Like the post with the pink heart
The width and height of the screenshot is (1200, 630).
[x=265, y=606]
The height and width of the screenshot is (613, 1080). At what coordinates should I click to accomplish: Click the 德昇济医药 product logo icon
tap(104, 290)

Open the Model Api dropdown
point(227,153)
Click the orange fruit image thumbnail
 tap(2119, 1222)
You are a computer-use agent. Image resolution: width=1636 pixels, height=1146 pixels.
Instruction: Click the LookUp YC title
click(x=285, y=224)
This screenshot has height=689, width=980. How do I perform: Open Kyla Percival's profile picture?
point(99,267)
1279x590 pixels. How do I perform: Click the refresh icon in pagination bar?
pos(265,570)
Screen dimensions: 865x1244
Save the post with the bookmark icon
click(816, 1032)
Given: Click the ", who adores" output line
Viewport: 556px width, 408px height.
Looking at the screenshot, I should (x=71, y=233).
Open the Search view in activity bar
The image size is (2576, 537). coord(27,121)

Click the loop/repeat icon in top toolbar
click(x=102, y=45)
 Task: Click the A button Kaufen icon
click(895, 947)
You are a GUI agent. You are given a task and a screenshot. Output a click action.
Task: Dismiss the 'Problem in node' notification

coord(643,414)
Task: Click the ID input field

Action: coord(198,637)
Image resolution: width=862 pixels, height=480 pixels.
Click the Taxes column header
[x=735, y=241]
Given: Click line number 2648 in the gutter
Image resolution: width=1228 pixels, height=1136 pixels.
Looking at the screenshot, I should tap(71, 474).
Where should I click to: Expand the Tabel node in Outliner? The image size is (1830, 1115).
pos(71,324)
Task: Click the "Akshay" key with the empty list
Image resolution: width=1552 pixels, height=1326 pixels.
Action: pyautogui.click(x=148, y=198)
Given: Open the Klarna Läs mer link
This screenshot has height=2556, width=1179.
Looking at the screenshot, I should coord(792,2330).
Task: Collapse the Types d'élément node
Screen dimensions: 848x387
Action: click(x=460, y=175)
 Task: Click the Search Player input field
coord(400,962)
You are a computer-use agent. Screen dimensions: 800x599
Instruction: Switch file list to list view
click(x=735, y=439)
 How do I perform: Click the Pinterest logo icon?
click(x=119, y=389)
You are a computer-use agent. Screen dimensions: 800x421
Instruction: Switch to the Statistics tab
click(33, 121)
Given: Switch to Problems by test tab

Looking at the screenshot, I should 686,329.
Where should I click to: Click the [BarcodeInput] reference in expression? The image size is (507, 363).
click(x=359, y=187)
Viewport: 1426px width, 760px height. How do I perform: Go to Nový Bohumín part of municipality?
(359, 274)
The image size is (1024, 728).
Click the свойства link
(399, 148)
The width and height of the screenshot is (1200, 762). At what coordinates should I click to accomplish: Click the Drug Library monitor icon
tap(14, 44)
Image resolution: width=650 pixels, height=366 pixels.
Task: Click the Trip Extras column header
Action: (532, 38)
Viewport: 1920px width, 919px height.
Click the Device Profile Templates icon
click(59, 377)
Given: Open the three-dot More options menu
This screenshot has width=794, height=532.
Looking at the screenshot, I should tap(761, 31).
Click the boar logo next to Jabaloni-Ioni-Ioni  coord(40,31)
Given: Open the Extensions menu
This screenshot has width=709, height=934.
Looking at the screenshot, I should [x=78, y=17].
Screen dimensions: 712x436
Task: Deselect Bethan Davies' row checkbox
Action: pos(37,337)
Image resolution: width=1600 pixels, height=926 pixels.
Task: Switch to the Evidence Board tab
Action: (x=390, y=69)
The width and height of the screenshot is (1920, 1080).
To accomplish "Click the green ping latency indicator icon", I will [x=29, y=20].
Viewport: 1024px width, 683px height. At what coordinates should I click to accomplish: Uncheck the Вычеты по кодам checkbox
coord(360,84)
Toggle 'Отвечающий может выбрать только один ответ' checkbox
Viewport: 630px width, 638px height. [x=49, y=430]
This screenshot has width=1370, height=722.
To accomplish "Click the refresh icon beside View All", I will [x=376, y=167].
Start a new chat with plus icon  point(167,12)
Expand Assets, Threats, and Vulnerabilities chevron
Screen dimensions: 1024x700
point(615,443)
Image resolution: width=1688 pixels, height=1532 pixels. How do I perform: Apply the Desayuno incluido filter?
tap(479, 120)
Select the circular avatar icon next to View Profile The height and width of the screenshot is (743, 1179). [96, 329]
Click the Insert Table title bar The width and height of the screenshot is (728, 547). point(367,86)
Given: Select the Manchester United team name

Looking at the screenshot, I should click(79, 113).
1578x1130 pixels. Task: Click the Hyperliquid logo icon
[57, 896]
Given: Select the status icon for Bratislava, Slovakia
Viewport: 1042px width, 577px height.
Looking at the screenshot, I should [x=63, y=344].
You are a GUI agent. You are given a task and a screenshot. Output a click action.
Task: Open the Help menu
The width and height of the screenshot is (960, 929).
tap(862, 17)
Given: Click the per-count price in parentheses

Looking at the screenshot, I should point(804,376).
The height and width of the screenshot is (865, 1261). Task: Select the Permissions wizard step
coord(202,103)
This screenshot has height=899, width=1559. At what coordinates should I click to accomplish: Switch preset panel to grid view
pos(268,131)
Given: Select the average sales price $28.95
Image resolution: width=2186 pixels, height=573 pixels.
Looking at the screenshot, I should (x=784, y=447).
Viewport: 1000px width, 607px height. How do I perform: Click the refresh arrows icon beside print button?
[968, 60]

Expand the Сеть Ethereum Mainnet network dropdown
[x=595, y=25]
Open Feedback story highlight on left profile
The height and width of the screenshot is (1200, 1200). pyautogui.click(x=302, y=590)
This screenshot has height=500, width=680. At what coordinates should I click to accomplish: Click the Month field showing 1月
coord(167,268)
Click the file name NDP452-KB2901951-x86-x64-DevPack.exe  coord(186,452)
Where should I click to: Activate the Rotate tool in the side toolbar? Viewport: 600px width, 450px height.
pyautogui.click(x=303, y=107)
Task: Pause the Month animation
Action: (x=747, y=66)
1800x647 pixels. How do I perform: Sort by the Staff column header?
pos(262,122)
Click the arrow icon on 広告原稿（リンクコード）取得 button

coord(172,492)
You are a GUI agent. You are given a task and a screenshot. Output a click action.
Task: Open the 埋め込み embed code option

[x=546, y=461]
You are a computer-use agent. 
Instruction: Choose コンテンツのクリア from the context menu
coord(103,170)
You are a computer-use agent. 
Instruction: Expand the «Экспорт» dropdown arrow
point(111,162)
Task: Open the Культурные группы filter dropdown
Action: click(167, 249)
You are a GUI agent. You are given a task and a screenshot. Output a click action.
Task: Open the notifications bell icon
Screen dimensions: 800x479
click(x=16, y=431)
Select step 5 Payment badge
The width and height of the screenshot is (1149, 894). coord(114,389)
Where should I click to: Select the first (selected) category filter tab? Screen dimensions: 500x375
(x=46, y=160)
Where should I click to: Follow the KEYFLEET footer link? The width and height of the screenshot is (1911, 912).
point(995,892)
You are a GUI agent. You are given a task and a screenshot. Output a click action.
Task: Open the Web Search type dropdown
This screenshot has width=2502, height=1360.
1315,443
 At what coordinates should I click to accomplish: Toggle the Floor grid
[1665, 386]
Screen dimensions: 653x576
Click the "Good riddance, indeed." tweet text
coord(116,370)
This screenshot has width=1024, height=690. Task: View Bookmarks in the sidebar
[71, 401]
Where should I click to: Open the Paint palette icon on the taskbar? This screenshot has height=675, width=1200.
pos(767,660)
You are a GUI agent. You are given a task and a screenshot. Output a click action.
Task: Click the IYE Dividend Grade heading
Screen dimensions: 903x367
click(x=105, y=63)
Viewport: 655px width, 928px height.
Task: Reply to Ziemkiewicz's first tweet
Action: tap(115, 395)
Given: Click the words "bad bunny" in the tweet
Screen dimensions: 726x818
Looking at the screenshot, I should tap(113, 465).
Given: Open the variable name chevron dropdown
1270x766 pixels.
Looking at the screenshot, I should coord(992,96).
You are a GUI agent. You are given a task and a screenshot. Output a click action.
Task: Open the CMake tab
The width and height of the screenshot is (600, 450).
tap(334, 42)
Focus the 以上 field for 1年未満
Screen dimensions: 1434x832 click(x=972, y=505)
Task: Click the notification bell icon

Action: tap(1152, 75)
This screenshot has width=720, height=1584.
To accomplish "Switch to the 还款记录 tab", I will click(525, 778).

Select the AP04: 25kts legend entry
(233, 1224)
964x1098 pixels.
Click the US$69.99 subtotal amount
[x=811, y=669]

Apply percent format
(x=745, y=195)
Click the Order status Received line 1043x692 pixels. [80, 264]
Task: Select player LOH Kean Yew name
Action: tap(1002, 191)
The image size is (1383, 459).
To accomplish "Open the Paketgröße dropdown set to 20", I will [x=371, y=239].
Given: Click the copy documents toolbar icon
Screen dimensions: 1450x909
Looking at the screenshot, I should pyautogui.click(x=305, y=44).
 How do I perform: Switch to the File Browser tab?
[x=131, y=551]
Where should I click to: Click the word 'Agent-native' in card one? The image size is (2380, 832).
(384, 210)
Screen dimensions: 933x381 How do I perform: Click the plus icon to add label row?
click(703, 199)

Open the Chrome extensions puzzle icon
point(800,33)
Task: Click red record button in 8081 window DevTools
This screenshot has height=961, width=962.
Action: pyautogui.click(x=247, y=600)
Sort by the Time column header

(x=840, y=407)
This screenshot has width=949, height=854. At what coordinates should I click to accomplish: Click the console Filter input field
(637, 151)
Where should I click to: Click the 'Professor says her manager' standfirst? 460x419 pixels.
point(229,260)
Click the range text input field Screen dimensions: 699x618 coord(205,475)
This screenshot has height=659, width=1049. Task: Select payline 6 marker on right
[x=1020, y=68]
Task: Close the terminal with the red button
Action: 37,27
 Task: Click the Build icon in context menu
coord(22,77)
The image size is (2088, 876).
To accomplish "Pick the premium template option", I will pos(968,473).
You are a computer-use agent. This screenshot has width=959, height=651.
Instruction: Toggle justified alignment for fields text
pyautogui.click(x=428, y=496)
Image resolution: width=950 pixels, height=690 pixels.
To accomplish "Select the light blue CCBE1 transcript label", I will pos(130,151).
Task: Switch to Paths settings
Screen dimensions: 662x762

### Problem requirements:
Write out every line in the data that holds the string "chevron".

### Task response:
Expand Assets, Threats, and Vulnerabilities chevron
Given: Open the variable name chevron dropdown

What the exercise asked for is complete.